Lin yun membalas serangan Yui saat sedang lengah dan akan menusuk bagian jantung. Hampir, sedikit lagi pedang itu hampir mengenai jantungnya.
Yui menyentuh dadanya sambil meringkuk kesakitan. Yui teringat akan giok pemberian Yun yue.
Yui mengeluarkan batu giok itu dan mengatakan 'tolong bantu aku'. Dengan sisa tenaganya, dia mencoba bertahan sampa Yun yue datang.
Di ruangan pemimpin, Yun yue sedang mengerjakan tugas tugas nya sebagai pemimpin, maksudnya pemimpin sementara.
"Sedikit lagi...Huh akhirnya selesai juga" ucap Yun yue bernafas lega.

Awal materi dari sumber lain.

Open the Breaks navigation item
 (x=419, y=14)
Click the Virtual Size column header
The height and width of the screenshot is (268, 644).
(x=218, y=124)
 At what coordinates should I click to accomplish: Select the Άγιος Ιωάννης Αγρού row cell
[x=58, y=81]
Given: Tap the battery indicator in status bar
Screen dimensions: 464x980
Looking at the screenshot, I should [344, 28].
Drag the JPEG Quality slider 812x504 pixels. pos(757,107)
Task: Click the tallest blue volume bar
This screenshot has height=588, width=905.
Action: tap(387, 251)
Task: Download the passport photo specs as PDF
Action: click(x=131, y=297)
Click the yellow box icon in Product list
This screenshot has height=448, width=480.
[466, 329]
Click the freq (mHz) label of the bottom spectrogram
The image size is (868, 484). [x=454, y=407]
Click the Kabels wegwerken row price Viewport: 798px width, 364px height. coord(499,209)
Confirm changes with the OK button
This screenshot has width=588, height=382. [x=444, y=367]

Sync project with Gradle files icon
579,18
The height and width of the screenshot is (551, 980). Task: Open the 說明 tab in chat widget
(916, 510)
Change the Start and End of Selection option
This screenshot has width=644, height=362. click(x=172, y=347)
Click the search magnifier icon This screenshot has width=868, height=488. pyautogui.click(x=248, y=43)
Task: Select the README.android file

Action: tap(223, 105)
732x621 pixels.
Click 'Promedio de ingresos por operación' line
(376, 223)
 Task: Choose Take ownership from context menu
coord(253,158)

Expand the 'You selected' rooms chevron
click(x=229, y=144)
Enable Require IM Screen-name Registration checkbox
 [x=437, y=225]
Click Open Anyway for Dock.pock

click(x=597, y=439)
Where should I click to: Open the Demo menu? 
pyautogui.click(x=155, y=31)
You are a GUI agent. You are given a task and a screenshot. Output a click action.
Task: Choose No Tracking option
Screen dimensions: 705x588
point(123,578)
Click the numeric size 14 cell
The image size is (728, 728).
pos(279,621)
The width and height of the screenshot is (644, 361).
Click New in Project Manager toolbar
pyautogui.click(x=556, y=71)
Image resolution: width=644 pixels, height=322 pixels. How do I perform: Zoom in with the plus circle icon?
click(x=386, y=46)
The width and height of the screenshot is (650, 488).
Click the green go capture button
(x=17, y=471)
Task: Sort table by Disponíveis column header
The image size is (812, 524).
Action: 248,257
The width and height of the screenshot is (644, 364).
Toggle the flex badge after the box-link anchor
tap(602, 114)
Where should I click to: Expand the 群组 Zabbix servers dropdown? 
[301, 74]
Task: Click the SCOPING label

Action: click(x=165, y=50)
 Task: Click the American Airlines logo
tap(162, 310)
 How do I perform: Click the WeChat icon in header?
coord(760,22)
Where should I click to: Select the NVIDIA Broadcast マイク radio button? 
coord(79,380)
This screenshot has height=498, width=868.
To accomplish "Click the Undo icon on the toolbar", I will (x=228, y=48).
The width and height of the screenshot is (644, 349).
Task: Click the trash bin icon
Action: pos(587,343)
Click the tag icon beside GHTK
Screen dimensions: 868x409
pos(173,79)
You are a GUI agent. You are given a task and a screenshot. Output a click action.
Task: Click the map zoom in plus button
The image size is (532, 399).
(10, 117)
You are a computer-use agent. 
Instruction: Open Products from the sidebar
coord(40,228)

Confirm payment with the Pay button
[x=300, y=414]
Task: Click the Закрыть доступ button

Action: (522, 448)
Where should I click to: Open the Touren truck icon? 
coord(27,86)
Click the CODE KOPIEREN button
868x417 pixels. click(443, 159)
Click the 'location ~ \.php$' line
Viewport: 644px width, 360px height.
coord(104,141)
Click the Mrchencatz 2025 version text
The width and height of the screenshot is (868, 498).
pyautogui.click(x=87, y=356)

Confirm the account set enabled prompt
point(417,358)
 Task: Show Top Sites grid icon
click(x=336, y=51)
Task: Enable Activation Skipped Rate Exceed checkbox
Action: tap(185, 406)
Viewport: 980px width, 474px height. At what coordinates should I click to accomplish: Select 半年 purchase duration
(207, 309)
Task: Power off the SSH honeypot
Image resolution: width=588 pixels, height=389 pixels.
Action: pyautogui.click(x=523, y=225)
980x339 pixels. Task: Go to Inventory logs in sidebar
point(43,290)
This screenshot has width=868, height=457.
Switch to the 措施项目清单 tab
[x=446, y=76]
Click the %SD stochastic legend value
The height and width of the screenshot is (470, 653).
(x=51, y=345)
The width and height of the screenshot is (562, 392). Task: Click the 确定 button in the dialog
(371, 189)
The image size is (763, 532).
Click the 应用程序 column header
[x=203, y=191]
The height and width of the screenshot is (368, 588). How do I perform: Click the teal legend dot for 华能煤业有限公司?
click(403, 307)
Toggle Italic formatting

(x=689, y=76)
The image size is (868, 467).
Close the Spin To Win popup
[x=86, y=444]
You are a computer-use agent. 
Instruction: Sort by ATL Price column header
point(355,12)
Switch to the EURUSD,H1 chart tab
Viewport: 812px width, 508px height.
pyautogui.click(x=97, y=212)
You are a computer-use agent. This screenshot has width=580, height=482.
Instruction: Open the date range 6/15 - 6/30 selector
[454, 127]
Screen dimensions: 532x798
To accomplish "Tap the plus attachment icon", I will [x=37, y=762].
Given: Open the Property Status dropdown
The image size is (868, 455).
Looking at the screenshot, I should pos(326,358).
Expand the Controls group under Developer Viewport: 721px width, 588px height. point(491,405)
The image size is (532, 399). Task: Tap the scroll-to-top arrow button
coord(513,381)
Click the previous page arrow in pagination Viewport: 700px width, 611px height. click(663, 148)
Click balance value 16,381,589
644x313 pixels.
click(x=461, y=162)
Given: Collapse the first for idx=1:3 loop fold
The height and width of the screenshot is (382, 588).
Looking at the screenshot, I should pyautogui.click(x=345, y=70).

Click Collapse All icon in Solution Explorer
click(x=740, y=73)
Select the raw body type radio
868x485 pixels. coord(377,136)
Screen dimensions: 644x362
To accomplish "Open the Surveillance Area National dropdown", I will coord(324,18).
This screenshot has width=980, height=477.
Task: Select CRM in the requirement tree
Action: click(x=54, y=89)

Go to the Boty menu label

Yun yue mendengar suara Yui yang meminta tolong. Yun yue menajamkan pendengarannya, dan memang benar dirinya tidak sedang berkhayal.
"Sepertinya Yui dalam bahaya. Aku harus segera pergi" ucap Yun yue.
Yun yue bergegas pergi. Secepat mungkin dia berlari. Dia berharap, saat datang, dia tidak terlambat.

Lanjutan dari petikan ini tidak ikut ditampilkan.